Exercise prompt: Only the lines from the one with "長生郡長南町 (263, 2321)" through the end of the material below belong in the reply; transcribe them exactly.

▽

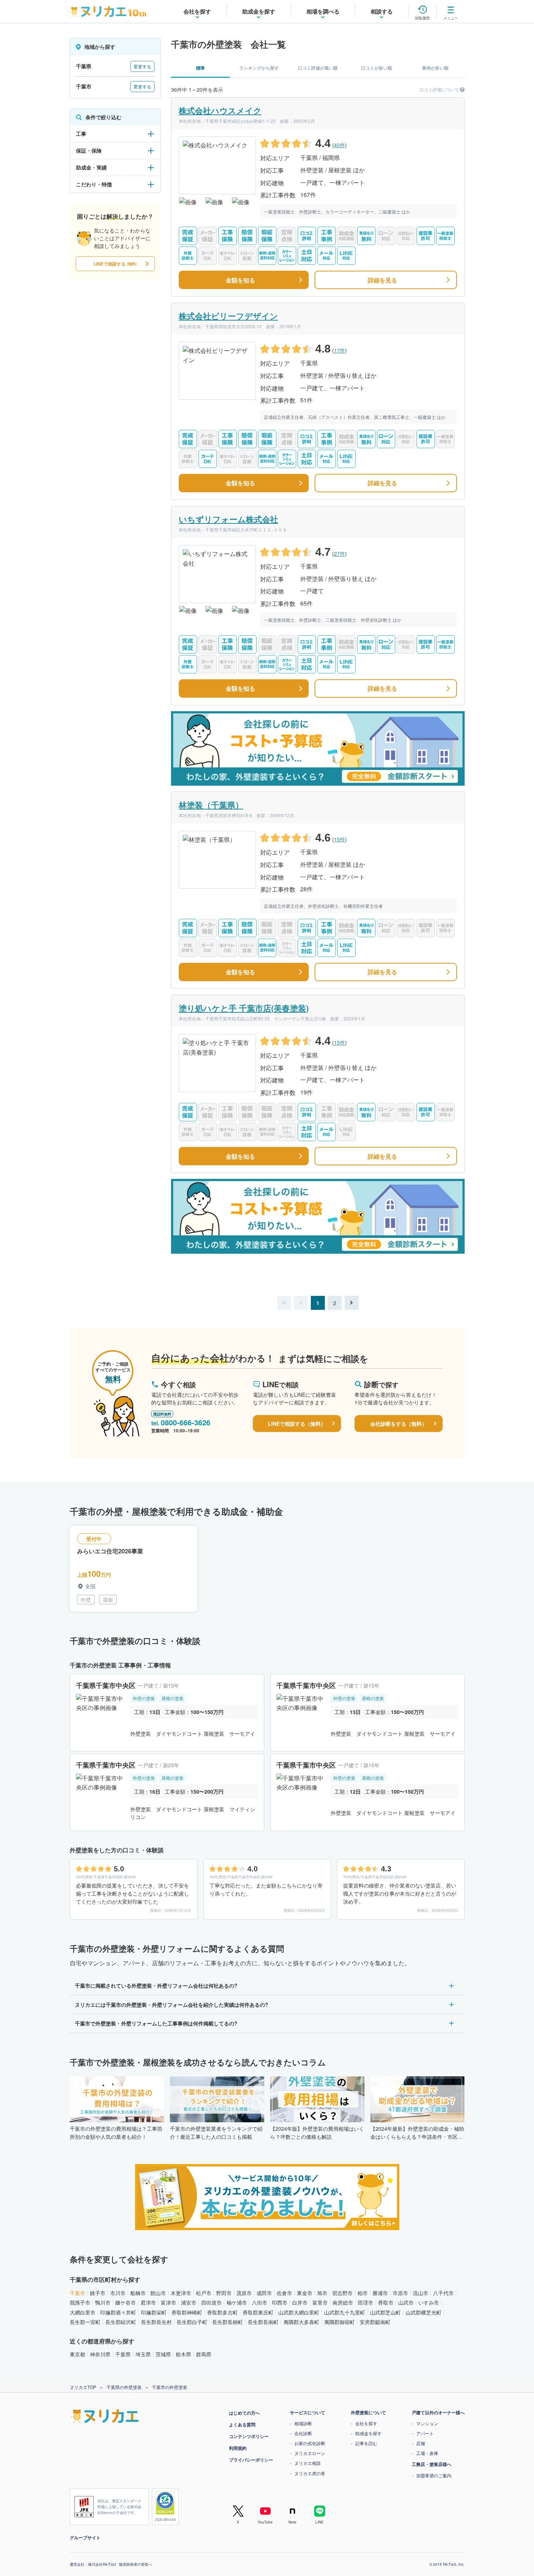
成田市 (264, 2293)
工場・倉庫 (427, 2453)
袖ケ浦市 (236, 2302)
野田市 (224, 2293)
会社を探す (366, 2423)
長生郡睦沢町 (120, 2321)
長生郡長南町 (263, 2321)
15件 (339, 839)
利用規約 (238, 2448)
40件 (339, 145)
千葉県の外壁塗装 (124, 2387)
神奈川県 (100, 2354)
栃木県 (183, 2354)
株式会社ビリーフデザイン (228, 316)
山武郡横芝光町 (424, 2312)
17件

△

Result of the exercise:
長生郡長南町 (263, 2321)
15件 (339, 839)
利用規約 (238, 2448)
40件 (339, 145)
千葉県の外壁塗装 (124, 2387)
神奈川県 (100, 2354)
栃木県 (183, 2354)
株式会社ビリーフデザイン (228, 316)
山武郡横芝光町 (424, 2312)
17件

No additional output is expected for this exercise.